Rheinische Post - Mönchengladbach and Korschenbroich
Was die Stärke der Innenstädte ist
Online-Einkauf ist bequem, der reale Bummel ist aber inspirierender. Darin liegt die Chance nach Corona. Was dafür nötig ist? Mut für die richtige Mischung. Andere Städte machen's vor.
Ich habe an dieser Stelle schon mehrfach bekannt, dass ich gerne und so oft es geht, den lokalen Einzelhandel nutze. Ich wohne nahe der Innenstadt von Rheydt, arbeite in der Innenstadt von Gladbach. Insofern wird meine Kundentreue zwischen beiden gerecht verteilt. Und es ist immer wieder überraschend, wie viel man in Mönchengladbach bekommt.
Neulich war ich mal wieder in Rheydt unterwegs. Ich hatte einen Friseurtermin, brauchte dafür einen negativen Corona-Test. Den machte ich im Foyer der Awo-Zentrale, das gerade zum Testzentrum umfunktioniert ist.
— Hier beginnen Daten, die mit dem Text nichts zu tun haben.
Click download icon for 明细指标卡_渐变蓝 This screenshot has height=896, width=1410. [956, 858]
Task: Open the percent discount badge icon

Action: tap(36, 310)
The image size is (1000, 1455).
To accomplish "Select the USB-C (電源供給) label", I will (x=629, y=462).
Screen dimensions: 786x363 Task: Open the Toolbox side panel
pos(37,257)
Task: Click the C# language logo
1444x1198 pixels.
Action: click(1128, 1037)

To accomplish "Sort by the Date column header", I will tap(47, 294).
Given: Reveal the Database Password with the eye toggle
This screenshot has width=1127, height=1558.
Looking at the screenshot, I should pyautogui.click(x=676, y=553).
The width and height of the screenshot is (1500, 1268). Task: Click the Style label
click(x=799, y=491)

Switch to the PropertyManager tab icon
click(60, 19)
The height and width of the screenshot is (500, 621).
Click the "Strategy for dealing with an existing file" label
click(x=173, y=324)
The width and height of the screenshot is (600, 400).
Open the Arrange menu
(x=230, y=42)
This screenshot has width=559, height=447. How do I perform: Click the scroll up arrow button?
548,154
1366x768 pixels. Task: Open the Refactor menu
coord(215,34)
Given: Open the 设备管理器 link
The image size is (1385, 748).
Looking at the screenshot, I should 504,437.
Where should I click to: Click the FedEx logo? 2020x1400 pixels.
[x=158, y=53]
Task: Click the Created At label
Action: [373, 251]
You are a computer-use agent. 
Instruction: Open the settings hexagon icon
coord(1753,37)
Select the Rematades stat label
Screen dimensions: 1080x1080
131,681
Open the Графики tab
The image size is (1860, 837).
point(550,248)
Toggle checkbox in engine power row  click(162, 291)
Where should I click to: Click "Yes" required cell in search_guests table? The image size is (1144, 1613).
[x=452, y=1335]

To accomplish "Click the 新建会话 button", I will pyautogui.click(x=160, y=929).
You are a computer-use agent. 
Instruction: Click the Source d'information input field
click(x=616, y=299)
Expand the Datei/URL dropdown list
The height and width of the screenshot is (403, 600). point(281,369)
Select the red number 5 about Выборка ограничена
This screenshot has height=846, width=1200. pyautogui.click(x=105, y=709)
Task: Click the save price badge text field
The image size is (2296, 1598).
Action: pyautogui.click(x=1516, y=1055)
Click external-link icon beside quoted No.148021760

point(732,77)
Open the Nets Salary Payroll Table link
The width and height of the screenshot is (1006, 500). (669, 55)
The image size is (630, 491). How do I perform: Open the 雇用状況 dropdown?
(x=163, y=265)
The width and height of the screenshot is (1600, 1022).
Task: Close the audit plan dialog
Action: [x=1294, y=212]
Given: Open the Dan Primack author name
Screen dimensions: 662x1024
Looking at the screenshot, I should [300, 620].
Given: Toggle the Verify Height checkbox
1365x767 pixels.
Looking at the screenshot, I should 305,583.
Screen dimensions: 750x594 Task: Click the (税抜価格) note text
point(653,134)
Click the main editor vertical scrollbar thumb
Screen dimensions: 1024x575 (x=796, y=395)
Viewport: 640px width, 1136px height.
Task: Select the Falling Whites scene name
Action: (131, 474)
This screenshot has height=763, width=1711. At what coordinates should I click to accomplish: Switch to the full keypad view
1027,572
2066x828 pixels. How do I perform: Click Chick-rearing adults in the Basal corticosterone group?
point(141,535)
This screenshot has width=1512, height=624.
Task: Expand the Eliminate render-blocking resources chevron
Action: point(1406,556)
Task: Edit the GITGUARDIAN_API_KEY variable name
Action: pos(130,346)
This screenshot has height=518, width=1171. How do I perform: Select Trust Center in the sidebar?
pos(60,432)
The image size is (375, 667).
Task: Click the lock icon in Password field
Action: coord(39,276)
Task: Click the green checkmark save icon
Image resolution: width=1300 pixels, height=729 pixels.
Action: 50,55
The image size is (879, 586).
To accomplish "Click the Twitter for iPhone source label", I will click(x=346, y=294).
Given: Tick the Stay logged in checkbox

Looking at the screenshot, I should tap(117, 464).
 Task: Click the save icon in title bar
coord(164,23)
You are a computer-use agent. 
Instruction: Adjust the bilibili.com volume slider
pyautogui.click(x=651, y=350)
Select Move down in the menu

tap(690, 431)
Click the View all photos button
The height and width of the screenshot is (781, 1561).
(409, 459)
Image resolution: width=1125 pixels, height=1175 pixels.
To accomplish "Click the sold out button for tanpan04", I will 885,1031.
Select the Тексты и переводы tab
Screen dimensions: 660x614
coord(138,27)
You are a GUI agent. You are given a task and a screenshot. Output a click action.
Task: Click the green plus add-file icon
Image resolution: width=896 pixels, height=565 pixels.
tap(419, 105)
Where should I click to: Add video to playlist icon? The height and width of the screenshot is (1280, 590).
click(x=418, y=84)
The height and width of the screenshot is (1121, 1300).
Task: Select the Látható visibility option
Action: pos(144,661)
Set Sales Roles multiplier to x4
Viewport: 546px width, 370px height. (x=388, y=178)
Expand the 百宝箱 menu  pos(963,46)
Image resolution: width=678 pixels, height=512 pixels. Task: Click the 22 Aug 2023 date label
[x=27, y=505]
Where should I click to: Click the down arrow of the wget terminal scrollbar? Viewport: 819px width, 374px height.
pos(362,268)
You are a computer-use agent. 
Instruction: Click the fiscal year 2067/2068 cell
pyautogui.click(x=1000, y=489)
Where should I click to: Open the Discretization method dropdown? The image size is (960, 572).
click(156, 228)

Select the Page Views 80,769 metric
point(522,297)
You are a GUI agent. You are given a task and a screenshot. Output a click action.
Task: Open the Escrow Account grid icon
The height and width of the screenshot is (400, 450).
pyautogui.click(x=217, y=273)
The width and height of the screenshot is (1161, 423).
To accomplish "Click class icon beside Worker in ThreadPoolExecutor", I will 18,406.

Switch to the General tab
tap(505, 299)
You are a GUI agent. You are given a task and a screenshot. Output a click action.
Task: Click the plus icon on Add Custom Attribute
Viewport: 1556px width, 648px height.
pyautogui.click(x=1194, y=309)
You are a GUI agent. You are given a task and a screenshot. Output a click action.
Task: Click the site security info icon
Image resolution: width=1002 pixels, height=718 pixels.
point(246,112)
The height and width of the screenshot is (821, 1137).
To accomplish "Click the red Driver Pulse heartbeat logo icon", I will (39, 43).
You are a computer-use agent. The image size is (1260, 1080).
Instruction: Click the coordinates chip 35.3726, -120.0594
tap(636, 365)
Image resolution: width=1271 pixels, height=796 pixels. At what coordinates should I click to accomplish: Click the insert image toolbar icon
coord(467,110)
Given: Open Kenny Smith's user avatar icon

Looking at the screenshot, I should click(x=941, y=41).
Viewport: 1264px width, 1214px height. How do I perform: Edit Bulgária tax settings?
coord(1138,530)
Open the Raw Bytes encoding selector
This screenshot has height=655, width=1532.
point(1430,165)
Funktionierte super und ging schnell. Ich hatte Zeit, schlenderte erst über den Wochenmarkt, kaufte dann bei einem Metzger Dry-Aged-Steaks, eine feine Spezialität. In der Fußgängerzone kamen in einem Laden voll schöner Dinge besonderes Salz und Öl hinzu. Zwei Stück Torte bei der Konditorei, schon stand das Menü für den Abend. Auch die Frisur saß bis dahin. Ich hätte auch noch Wein, Bücher, Schmuck oder hochwertige Marken-Mode kaufen können. Alles da, alle sehr freundlich, beste Qualität, guter Service.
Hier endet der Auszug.